Nos quedamos un poco confundidas. Mi amiga, pensando que era algún tipo de proyecto escolar, lo miró con interés, esperando que mencionara las candidaturas o algún otro tema relacionado con la escuela. Pero no, su propuesta era diferente, más personal.

—Es para "la Fundación Panza y (su Nombre)" —agregó, con una mezcla de orgullo y picardía.

"¿Una fundación?", pensé. Pero entonces, rápidamente entendí: no se trataba de una fundación real, al menos no como las que yo apoyaba con mis perritos y campañas de rescate. Mi zorreador necesitaba dinero, para él, para algo tan sencillo como una torta. Una pequeña parte de mí quiso reír, porque la seriedad con la que lo pedía era adorable. Pero otra parte, más grande, sintió el peso de la situación.

Mi amiga, siempre directa y sin rodeos, respondió antes de que yo pudiera procesar la escena.

—No —dijo firmemente.

Mi corazón dio un pequeño salto. Yo no podía ser tan tajante. Cuando él me miró con esos ojos llenos de esperanza, buscando una respuesta distinta, apenas pude balbucear.

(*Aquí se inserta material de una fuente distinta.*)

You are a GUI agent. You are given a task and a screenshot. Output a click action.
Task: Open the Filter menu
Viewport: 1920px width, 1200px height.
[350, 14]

—No traigo dinero —le dije, intentando mantener la compostura.

En ese momento, él cambió su estrategia. Su mirada se suavizó y, con un puchero que hubiera derretido a cualquiera, me suplicó:

—Ándaleee, quiero comprar una torta, por favor.

Ese simple "por favor", acompañado de su expresión de niño necesitado, me atrapó por completo. Lo siguiente que salió de mi boca no fue algo que yo hubiera decidido conscientemente. Era como si él hubiera tomado control de mis palabras. Me vi diciendo cosas sin pensarlo demasiado, una mezcla de culpa y ganas de ayudar.

—Sí quisiera, pero no tengodije, sintiéndome acorralada entre querer ayudar y no tener cómo hacerlo.

Fue entonces cuando noté un cambio en su expresión. No estaba decepcionado. No. Más bien, un brillo de celos traviesos apareció en sus ojos. Se cruzó de brazos y, con una mezcla de broma y reproche, me lanzó:

Ahh, pero no fueran los perros...

Sus palabras me dejaron helada. No eran solo un comentario al aire, estaban llenas de ese toque celoso que había sentido antes. Sabía cuánto significaban para mí los animales, cuánto me esforzaba en las campañas de esterilización y rescate. Sabía que siempre encontraba la manera de ayudar a mis perritos, incluso cuando las cosas estaban difíciles. Y ahí estaba, usándolo en mi contra, como si mi devoción por ellos le hiciera sentir en segundo plano, desplazado.

Se quedó un momento más, recargado en mi mesa, mirándome con esos ojos que, aunque estaban medio en broma, también ocultaban algo más.